* [Your objective]:
Below are several entries. Transcribe exactly those lines that fall from the one with "Task: Click Learn" through the one with "Open the first Employee row lookup icon", end lines included.

(Collected data)
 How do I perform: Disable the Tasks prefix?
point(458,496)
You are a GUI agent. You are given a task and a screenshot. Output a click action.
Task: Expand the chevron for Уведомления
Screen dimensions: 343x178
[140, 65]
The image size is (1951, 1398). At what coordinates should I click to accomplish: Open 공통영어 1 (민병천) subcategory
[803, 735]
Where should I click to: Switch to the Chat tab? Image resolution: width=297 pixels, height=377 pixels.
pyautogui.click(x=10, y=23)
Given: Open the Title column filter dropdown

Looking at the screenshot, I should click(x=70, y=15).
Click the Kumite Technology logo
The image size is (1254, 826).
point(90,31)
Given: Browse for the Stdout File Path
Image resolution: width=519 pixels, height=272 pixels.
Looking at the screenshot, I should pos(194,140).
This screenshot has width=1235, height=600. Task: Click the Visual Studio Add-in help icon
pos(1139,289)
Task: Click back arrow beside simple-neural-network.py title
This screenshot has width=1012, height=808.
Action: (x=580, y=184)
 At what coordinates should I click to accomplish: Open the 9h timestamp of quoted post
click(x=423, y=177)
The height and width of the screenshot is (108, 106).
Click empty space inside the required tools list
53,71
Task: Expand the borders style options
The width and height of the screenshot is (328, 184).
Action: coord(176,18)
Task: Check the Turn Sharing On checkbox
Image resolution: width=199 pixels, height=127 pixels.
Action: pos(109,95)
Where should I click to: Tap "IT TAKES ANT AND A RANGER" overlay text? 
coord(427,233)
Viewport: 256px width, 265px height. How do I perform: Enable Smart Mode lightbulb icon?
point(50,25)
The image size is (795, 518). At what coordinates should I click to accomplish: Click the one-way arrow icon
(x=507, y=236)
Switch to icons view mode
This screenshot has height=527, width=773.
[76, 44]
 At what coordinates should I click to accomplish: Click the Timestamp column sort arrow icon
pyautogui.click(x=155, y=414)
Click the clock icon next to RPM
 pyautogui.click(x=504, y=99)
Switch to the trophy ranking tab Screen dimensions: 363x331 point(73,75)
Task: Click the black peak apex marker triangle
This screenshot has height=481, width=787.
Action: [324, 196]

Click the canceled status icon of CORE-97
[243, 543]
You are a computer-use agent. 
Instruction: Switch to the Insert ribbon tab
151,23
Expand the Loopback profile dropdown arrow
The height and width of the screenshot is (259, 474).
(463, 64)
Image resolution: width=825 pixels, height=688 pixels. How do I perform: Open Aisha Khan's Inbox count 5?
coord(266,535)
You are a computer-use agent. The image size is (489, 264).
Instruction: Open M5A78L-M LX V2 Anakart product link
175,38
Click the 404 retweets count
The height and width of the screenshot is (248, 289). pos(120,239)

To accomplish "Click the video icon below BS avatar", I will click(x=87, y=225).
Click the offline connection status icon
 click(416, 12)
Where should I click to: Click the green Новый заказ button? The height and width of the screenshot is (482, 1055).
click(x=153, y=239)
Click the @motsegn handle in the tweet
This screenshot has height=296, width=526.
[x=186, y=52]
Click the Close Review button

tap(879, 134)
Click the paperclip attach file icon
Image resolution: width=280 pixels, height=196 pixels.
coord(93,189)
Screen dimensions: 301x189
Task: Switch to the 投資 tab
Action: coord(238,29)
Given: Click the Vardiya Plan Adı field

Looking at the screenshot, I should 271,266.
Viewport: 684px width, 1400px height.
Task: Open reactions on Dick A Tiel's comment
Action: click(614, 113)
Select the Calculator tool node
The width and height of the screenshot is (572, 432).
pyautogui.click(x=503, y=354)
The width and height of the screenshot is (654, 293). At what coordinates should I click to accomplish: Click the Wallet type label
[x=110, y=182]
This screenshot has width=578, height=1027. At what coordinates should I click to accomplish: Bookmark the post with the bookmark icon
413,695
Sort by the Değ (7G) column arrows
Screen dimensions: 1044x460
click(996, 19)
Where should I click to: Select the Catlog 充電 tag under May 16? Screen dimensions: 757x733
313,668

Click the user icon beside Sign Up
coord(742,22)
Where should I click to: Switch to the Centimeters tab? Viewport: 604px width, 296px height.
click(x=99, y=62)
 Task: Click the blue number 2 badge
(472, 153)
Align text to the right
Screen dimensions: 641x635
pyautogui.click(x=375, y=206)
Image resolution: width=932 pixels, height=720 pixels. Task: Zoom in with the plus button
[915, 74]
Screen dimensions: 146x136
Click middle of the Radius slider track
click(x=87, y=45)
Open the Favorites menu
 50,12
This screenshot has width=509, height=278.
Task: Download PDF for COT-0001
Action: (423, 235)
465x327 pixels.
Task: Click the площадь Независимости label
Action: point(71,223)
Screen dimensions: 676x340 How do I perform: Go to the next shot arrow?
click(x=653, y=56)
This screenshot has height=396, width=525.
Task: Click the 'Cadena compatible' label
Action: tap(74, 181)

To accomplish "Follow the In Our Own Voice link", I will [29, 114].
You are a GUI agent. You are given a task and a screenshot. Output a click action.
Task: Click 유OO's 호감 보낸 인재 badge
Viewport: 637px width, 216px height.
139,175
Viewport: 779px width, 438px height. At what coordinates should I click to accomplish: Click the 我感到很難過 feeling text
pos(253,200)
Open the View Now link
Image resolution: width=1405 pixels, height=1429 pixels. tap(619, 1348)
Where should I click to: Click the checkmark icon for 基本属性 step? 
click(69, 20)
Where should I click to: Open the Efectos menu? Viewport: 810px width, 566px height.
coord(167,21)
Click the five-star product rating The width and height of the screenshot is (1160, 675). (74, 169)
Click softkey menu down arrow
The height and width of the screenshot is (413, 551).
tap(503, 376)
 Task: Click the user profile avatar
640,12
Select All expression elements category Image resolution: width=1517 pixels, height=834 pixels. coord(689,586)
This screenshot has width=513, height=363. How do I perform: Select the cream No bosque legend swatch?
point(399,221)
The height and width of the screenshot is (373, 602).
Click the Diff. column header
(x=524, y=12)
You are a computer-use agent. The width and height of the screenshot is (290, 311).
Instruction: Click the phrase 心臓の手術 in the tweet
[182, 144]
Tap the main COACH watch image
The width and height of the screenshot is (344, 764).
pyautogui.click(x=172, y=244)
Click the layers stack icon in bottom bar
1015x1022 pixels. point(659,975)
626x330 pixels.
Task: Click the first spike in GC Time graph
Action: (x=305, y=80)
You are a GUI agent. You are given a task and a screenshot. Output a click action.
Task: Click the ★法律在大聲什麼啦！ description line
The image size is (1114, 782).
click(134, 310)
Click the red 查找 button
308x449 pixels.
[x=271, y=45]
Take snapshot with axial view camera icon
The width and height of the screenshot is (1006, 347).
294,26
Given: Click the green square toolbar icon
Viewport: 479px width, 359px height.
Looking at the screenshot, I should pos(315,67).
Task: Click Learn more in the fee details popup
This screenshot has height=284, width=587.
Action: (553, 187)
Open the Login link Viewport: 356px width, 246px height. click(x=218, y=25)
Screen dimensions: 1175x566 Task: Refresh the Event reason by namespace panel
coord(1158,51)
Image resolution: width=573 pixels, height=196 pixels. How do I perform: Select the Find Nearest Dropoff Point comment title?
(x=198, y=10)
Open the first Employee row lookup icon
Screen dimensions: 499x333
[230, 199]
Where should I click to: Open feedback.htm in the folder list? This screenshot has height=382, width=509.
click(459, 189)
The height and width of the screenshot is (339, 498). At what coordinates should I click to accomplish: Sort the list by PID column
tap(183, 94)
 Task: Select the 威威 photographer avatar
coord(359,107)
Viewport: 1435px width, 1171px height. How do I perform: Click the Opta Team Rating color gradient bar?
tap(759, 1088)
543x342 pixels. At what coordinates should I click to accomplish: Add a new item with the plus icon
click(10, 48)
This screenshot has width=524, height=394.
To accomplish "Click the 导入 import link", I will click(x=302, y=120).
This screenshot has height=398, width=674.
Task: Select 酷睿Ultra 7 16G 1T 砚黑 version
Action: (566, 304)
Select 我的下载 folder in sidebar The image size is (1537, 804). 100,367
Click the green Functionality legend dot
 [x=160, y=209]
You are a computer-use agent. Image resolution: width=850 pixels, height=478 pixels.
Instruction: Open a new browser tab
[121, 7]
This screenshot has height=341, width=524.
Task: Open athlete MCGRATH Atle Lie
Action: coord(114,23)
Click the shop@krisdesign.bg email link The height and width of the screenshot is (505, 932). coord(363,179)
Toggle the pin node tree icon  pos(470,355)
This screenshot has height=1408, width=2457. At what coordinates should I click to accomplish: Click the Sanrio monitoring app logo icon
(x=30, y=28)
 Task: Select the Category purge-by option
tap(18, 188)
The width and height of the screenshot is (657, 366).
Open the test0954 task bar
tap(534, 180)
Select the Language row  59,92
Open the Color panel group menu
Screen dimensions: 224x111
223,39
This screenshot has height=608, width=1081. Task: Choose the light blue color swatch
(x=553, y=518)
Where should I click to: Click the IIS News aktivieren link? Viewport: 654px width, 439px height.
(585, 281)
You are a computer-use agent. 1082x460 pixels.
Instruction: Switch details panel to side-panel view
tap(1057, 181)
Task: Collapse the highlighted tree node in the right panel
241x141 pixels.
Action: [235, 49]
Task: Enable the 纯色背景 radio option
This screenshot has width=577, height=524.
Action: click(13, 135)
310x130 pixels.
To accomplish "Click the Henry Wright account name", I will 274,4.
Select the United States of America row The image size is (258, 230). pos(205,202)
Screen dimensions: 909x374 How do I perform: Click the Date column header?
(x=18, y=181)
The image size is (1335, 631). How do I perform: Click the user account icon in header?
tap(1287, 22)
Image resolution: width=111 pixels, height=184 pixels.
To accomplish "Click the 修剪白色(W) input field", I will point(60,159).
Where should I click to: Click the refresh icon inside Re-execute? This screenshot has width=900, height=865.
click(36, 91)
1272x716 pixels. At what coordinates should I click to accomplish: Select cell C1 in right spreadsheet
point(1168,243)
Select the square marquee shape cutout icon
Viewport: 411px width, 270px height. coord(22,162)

* [Result of this exercise]:
Task: Click Learn more in the fee details popup
This screenshot has height=284, width=587.
Action: (553, 187)
Open the Login link Viewport: 356px width, 246px height. click(x=218, y=25)
Screen dimensions: 1175x566 Task: Refresh the Event reason by namespace panel
coord(1158,51)
Image resolution: width=573 pixels, height=196 pixels. How do I perform: Select the Find Nearest Dropoff Point comment title?
(x=198, y=10)
Open the first Employee row lookup icon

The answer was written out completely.